(Provided text):
=== Begin Enclosure ===

I'm on a two-week mission trip with our youth in China. If you want to follow our comings and goings (as much as I'm able to post), see the church website at www.eclc.org. I'm technologically limited at the moment, but will post more pictures too when I return.
Besides still being married to each other after sabbatical, Will and I can now add co-authorship to our list of accomplishments. We collaborated on a piece for Word and World entitled, "Actually, you did go to seminary to deal with parking!" It's an attempt to merge our professional worlds a bit. Maybe not our best writing, but perhaps a peek into what dinner table conversations are like at our house (when we're not telling the kids to stop using their forks as musical instruments. . ). The full article isn't online, but you can see the table of contents at the link above.
To protect the innocent, I have spared you many of the uglier moments of our trip. Suffice to say, we are still married and Child Protection hasn't come for us yet. But if anyone is contemplating travel in Europe with small children, especially three-year-olds, you can see my advice on the matter at Rick Steve's Graffiti Wall.
Those of you who know Will and I know that we can be, um, a bit absent-minded. Add two small children and lots of travel to the mix, and you get a long list of lost and found. I promise not to write forevermore about the sabbatical nearly past, but here's the final tally of gains and losses:
Gains and losses:
Lost and regained: Johannes’ beloved blankie, left in
the cab on the way to the airport.
Icelandic sweaters at the second-hand store (what a deal!) in Reykjavik;Three Norwegian sweaters; One Norwegian wool hat bought at the Fish Market in Bergen in the driving
rain. Salesperson: “Do you need a bag?” Will: “Heck no, I’m going to wear it!”
Russian novels; You’d think I would have had time to read these on sabbatical.
Lost: One big pretzel, dropped in the Bächle in Freiburg (see below); One plastic boat, washed down the
rain in the same.
Broken: Our favorite point-and-shoot digital camera,
a model they don’t make anymore, damaged irreparably when Johannes decided to
be “helpful” and knocked it off the fridge in Freiburg.
Lost and replaced: Katie’s blue bandana, an
indispensably flexible play item used variously as a sling, a baby carrier, a
blanket, or a do-rag.
Removed: One tick from Johannes’ side (see below).
Broken: One Alsatian beer glass, purchased in Strasbourg, shattered
when it fell off the table on the train.
Gained: Five English children’s paperbacks, given to Katie by
American friends living in Paris.
Purchased,Left behind and later replaced:
Johann’s Alles Über die Eisenbahn book, the only book he had along on
the trip, left on the train to Lubeck.

=== End Enclosure ===

(The problem):
Pick up the blog post about the family's sabbatical gains and losses right after its last sentence and carry it on. The items that come next are separate material, unrelated to the post above.

(Study material):
=== Begin Enclosure ===

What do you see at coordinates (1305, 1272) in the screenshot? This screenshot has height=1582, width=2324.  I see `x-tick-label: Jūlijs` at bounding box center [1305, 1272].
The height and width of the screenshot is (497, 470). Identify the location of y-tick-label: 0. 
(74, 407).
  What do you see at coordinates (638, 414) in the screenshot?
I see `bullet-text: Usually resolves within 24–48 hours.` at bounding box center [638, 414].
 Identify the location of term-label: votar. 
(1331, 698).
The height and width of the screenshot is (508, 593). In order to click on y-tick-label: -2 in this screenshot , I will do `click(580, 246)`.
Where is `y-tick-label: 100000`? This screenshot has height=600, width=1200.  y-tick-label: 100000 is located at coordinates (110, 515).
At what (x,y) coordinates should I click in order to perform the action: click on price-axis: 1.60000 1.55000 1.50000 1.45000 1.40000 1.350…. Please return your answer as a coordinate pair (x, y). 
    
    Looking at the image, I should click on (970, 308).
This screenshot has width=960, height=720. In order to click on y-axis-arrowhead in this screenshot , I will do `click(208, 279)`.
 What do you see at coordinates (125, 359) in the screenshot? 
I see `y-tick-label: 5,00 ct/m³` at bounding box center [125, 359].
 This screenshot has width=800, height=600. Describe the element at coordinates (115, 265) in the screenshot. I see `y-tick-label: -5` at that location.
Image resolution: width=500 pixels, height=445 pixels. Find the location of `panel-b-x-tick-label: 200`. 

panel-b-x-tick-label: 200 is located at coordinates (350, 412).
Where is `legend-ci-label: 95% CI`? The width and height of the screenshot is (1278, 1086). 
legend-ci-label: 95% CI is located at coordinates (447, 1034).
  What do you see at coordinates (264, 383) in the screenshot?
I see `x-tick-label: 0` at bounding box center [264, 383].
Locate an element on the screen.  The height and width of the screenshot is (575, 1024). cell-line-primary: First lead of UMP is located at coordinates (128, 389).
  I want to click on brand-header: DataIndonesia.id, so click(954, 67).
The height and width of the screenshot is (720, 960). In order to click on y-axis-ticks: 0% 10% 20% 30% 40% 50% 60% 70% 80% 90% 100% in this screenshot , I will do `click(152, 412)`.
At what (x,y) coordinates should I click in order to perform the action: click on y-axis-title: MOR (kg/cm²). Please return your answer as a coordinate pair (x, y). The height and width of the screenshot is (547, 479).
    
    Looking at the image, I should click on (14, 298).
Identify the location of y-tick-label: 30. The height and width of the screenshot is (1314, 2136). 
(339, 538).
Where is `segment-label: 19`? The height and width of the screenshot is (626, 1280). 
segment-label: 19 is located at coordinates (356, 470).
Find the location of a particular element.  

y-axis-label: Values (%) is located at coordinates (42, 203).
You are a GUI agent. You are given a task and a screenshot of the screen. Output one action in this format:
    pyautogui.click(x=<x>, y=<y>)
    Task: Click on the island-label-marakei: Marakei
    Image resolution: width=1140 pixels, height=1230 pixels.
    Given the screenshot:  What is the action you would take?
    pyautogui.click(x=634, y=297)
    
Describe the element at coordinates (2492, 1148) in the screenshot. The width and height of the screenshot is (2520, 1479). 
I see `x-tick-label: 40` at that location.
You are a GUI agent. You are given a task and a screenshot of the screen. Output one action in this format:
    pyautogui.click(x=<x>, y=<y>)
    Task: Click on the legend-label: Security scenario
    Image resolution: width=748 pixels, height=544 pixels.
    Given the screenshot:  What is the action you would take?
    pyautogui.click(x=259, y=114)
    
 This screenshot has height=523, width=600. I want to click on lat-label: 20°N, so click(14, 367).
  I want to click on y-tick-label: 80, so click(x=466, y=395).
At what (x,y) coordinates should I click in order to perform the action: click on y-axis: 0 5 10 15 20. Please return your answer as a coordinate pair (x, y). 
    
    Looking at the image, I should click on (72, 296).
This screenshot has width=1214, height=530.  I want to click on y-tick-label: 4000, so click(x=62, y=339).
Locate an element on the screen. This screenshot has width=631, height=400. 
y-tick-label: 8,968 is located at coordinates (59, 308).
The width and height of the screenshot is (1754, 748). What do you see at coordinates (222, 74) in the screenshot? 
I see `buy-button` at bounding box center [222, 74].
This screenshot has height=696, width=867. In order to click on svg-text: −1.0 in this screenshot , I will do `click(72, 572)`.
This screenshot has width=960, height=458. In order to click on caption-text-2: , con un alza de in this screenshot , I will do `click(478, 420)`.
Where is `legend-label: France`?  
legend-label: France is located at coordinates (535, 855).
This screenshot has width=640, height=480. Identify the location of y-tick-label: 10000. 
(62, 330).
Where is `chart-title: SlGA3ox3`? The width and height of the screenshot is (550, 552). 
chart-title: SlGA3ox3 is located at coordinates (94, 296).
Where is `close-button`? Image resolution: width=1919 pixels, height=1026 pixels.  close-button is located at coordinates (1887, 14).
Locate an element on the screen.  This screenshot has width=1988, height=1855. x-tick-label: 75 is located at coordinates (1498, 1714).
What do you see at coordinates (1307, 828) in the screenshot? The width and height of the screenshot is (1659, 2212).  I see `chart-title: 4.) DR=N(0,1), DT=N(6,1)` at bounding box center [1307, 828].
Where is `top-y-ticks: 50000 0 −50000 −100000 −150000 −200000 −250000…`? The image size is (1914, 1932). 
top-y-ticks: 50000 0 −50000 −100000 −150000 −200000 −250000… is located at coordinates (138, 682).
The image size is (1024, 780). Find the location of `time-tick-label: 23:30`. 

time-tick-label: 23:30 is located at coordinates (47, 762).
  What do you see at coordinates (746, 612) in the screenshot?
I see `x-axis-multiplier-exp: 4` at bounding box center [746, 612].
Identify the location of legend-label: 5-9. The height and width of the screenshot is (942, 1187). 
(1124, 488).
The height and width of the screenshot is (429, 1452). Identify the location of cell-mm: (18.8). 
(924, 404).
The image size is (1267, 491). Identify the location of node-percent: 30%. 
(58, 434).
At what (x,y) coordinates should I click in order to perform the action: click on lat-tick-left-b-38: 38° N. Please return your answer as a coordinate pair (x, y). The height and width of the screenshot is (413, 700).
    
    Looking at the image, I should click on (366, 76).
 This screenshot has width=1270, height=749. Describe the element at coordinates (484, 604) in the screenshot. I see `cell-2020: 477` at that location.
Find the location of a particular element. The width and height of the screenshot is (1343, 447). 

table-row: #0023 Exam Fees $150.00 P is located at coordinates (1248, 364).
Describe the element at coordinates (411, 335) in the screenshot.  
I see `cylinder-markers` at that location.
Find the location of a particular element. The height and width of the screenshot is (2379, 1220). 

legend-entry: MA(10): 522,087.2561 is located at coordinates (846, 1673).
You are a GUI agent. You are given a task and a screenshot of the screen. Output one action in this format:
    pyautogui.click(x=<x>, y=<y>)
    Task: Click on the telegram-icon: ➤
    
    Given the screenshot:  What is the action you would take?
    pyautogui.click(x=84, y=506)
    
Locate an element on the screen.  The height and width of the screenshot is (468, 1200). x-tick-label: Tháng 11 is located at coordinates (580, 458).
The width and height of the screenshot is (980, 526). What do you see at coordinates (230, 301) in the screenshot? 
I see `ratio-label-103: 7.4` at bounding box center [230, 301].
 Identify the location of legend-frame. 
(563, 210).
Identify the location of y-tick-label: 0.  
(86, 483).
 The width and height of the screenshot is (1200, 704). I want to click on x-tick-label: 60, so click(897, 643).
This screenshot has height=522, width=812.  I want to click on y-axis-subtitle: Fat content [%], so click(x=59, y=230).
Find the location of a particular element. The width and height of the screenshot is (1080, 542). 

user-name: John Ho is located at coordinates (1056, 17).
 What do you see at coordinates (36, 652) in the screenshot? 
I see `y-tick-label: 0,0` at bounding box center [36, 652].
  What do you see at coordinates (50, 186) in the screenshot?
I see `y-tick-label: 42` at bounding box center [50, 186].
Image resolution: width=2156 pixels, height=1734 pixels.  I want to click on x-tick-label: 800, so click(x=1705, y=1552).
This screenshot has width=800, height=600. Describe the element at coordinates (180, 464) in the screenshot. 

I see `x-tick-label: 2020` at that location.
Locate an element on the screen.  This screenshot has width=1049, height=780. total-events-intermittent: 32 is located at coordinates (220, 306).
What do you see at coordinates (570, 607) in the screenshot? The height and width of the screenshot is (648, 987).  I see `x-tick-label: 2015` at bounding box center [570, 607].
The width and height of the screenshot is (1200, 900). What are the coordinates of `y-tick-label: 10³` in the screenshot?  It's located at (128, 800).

=== End Enclosure ===

(Task result):
Left behind: Katie’s pink rain jacket, left on the
train from Myrdal to Flom, Norway..
Lost: Will’s good binoculars, left on the bench
outside the grocery store in Aurland, Norway
Forgotten: One giant bag of organic groceries,
purchased in Munich
and left in the back ofa train station
Completely worn out: Two sets of children’s shoes
Gained: One German dictionary and one Russian
phrasebook, not ours,mysteriously
appeared in the DHL box we shipped home from Freiburg.
Lost: Two calendars, mysteriously vanished from above
Confiscated: One piece of Black Forest ham, two Swiss
apples, and two half-eaten sandwiches, tossed in the burn bag by USDA officials
upon our return to Minneapolis (fortunately, they did not fine us $1000, as
they threatened to do when we forgot about the apples and failed to declare
Gained: A sense
of distance from the American political fray, a slower pace, a new perspective,
a happy acceptance of $4 gas and a determination to allow some of the
simplicity of these 12 weeks to remain in our lives at home.
We never intended to do a "grand tour" as part of this sabbatical. I mean, we have two small children and we are not insane. In the planning process, we kept saying, "next time, without the kids." Nevetheless, in the latter part of our time abroad, the numbers speak for themselves:
Eight countries (if you coun the 10 minutes on the train through Austria)
Since we left Freiburg, we have bee on
Eighteen streetcars or subways
Eight private car rides (mostly from our relatives)
Eight boats (water taxis, ferries, and one big cruise ship)
Three bike rentals
One bicycle taxi
and two airplanes
We are tired, grimy, a little tired of each other, and in desperate need of haircuts. Our house is cluttered, the mail will take weeks to read, and the weeds have applied for permanent residency.